## WHAT TO WORK ON
**A.** How would you translate this sentence from the article on Kerala's epidemic plan into Spanish: "The preliminary recommendations were submitted to Health Minister K. Muraleedharan on Monday."
**B.** Can you reproduce the article on Kerala's epidemic plan word for word from "With infectious diseases" to "to ministerial levels."?

## EXTRACT TO READ

══════════════════════════════

Published on: 23 Jun 2026, 02:23 PM
Kerala panel proposes unified disease command centre to combat outbreaks

The Kerala government's high-power steering committee, tasked with updating the state's epidemic management plan, has recommended a coordinated, surveillance-driven approach to strengthen infectious disease prevention and control. The preliminary recommendations were submitted to Health Minister K. Muraleedharan on Monday.

The committee stressed that coordinated action across multiple departments is essential for effective epidemic prevention. It proposed convening a high-level inter-departmental meeting chaired by the Health Minister, involving Health, Education, Local Self-Government, Forest, Agriculture, Public Works, and Animal Husbandry departments, to coordinate disease prevention efforts.

With infectious diseases like dengue expected to intensify in the coming weeks, the committee recommended an intensive mosquito eradication, waste management, and sanitation campaign across the state for the next three months.

A key recommendation is the establishment of a Unified Public Health Command and Control Centre that would monitor hospital data and field-level disease surveillance simultaneously. This centre would integrate daily disease data from government and private hospitals, One Health data, and food safety and water quality surveillance onto a single dashboard, enabling early identification of waterborne, mosquito-borne, and zoonotic disease threats and rapid preventive decisions from local to ministerial levels.

══════════════════════════════

## INFORMATION PROVIDED
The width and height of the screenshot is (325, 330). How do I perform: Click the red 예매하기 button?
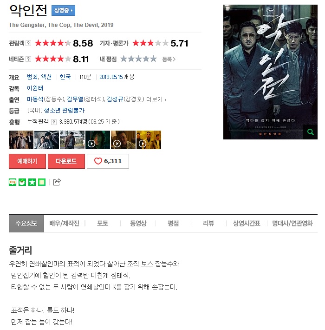point(27,161)
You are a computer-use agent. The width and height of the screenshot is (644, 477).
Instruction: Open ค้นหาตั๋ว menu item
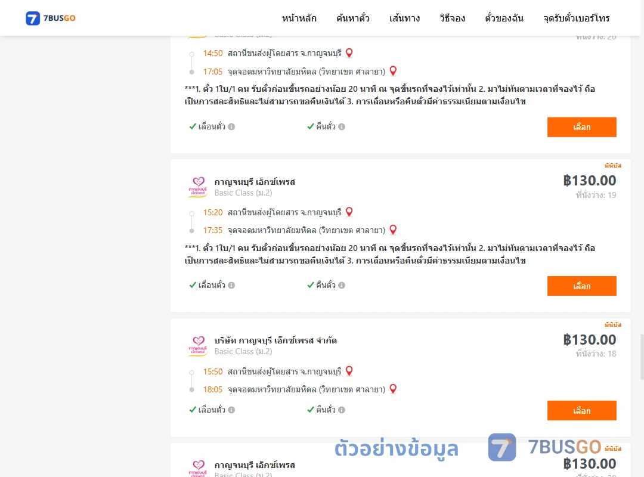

══════════════════════════════

## YOUR RESPONSES
**A.** Las recomendaciones preliminares se presentaron al ministro de Salud, K. Muraleedharan, el lunes.

**B.**
With infectious diseases like dengue expected to intensify in the coming weeks, the committee recommended an intensive mosquito eradication, waste management, and sanitation campaign across the state for the next three months.

A key recommendation is the establishment of a Unified Public Health Command and Control Centre that would monitor hospital data and field-level disease surveillance simultaneously. This centre would integrate daily disease data from government and private hospitals, One Health data, and food safety and water quality surveillance onto a single dashboard, enabling early identification of waterborne, mosquito-borne, and zoonotic disease threats and rapid preventive decisions from local to ministerial levels.